The recent Black Men’s Legacy Summit featured a powerful group of panelists and moderators. The Oct. 29 event in North Minneapolis showcased Black men who are widely respected and highly knowledgeable in their disciplines, as well as many being dynamic speakers.
The Summit, held at NorthPoint Health and Wellness Center, opened with remarks by BuildWealth MN’s David McGee and Jeff Robinson. They were followed by Rev. Alford Babington of the Stairstep Foundation and Trent Bowman of Midwest One Bank. They addressed the question: Why are we here?
Their remarks then led to a sit-down pen-and-paper session with Dr. Mahmoud El-Kati—one of the more renowned and respected historians in the world—giving a profound presentation titled “How did we get Here?”
Dr. El-Kati set the tone—any conversation following him would have to be outstanding and the panelists would not disappoint. The theme of the day was “Reclaiming Control of our Future” to which all panelists spoke powerfully throughout the event. The topics ranged from history and the relationship with faith to the power of land equity.
McGee, who spoke on land and homeownership equity, had this to say: “Black women outpace Black men in homeownership, employment, and other sectors. We felt it was important to bring Black men together to pour into and help them—us—reclaim our rightful place in the home and our community.”
Asked about the impact of the event and whether it should be an annual gathering, Rev. Babington, a keynote panelist, replied with a smile, “I think it should be a daily event. But an annual affair for sure.”
He further touched on what made this dialogue so powerful: “The spirit of this event permeates knowledge, the clarity of our history, and the framing of the vision for us to move forward together. We simply cannot do this alone—one segment of our community can’t do this. We need our entire community to implement the necessary changes that are needed.”
Rev. Babington continued, “I thank God that there is a focus here on Black men. But know that the community is all of us—male, female, young, and old. But this recognition speaks to the fact that the Black male in particular has historically been pushed aside by this society.
“So this intentional reclaiming of the Black male voice is so important. The Bible teaches us that if you bind the strong man of the house you can effectively bind the house.
I believe the scripture is Mark 3:27, ‘No one can enter into a strong man’s house and spoil his goods unless he will first bind the strong man; and then he will spoil his house.’ Effectively this is what has systematically happened to our Black men. It’s time for us to reclaim our houses.”
Walter “Q Bear” Banks, another community staple himself with KMOJ, was in attendance and shared his observations. “This is the first time that I’ve seen this kind of energy—mind you, I was born and raised here in Minneapolis. But this is the first time I’ve seen a summit that historically channeled the legacy through our history to what our future can become through the voices of Black men.”
As Banks continued he also made clear that the quality of the guest speakers was more than just a lofty list of names. “We had a group of men with something to say. A group of experts with believable perspectives and ideas. It was easy to get motivated by what was being said. They were in unison with their messages, and to be able to interact after the event is also invaluable.
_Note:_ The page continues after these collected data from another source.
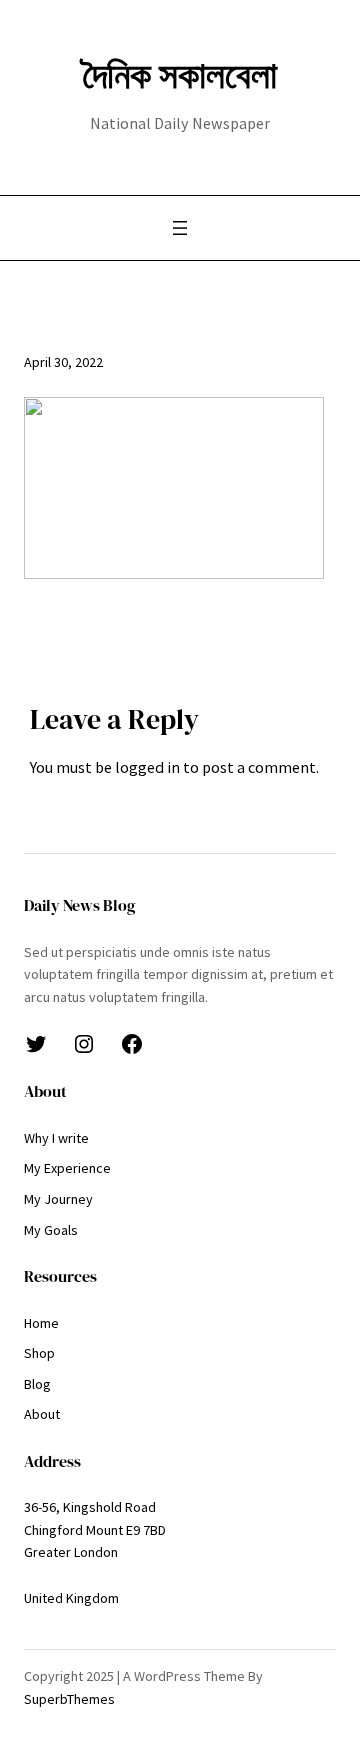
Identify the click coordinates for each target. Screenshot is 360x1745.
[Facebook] (132, 1044)
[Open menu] (180, 228)
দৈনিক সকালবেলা (180, 75)
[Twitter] (36, 1044)
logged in (147, 767)
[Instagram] (84, 1044)
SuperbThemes (69, 1699)
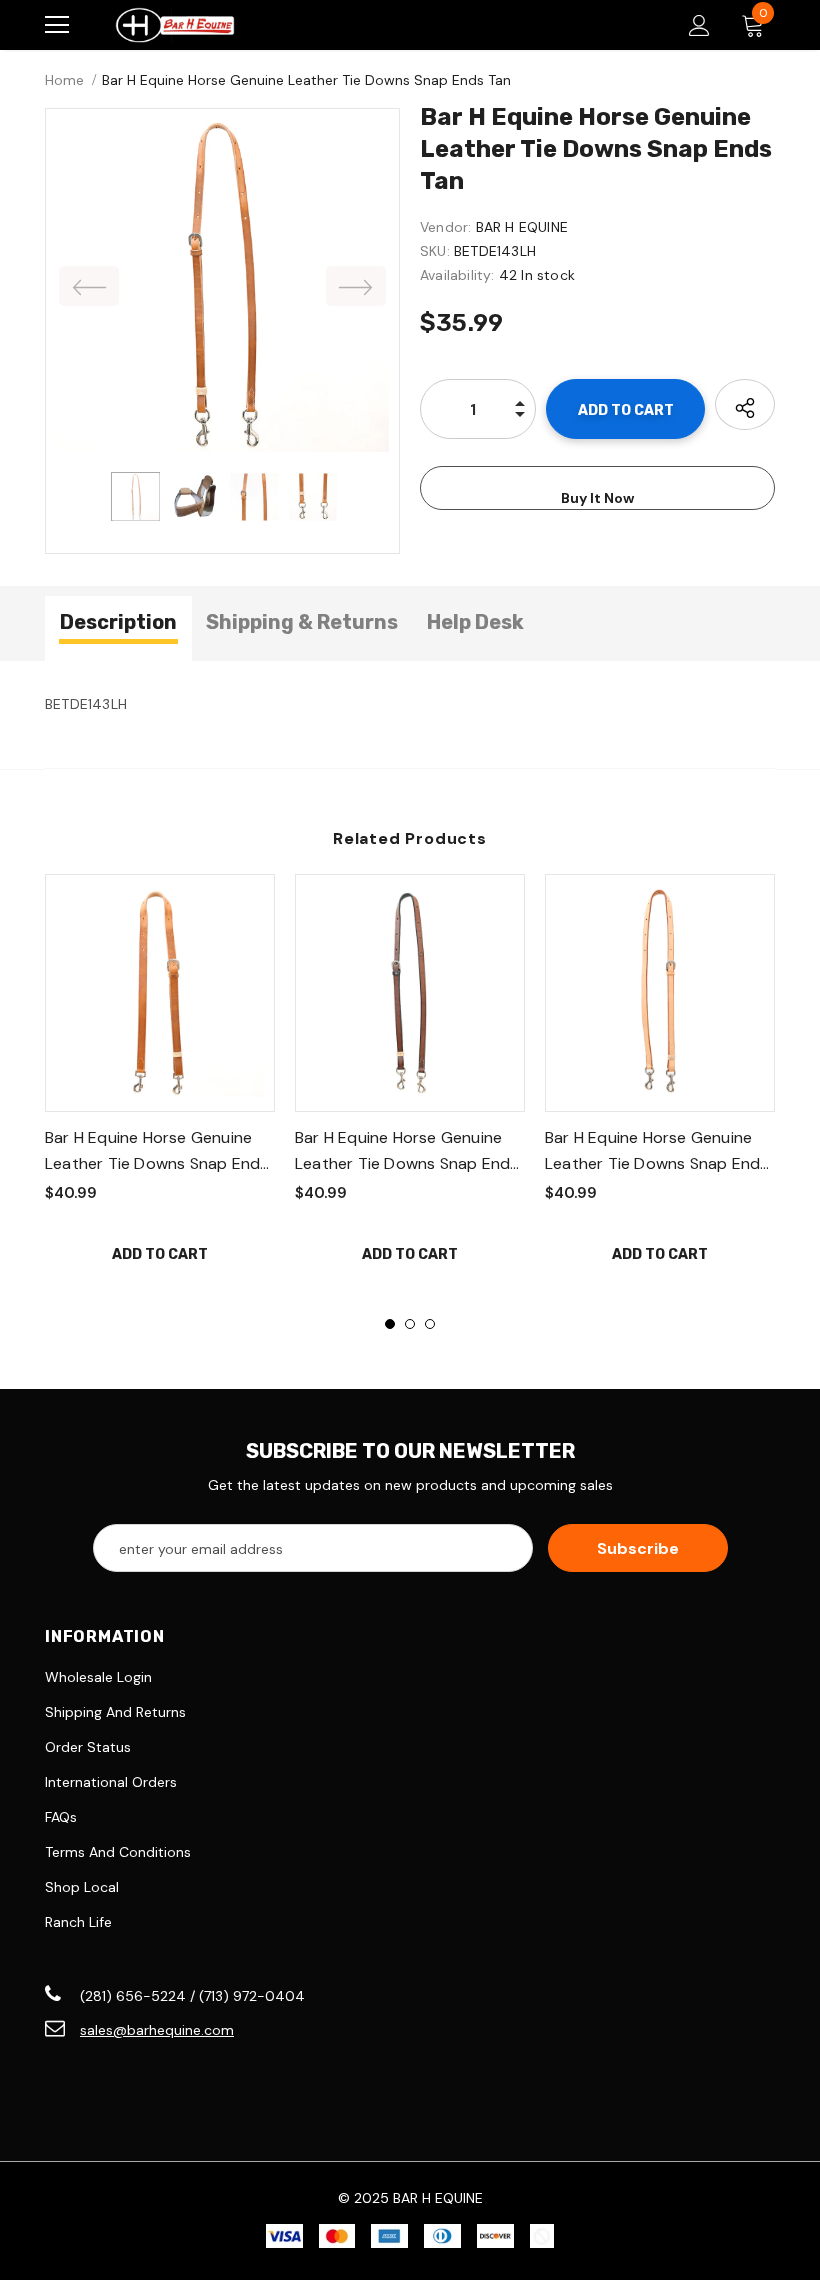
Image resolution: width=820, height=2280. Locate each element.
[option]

“I got the call from Anika Robbins of ANIKA & Friends; my hat is off to her team for producing this outstanding event. There is no question that this should be an annual event.”
Robbins, producer and lead strategist for the event, also shared her thoughts. “By all accounts, this was the first time an event of this nature—this magnitude—has taken place in the Twin Cities, an event wholly centered on empowering and building up Black men. Attendees heard from Black thought leaders on employment, entrepreneurship, health, real estate investments, and more.”
To those who may have thought the men’s summit would appeal mostly to men, business owner Jacqueline Wheeler of Abundant Catering said she was glad she decided to attend. “This was a great event. I thought it would be open to everyone—women and men. But this group of men was very powerful and I’m so glad that I came,” she said.
Other noted panelists included: Pastor Andre Dukes, Bishop David Johnson, Rev. Jerry McAfee, Diamond Levy, Nick Muhammad, Demitri McGee, Gayle Smaller, Tre Adams, Greg Cunningham, Cameron Perket, Tim Farrow, Al McFarlane, Louis King, Warren McLean, Irene Ruiz-Briseno, Joe Abraham, Kevin L. Gilliam II, MD, and Bishop Richard D. Howell, who participated via video message.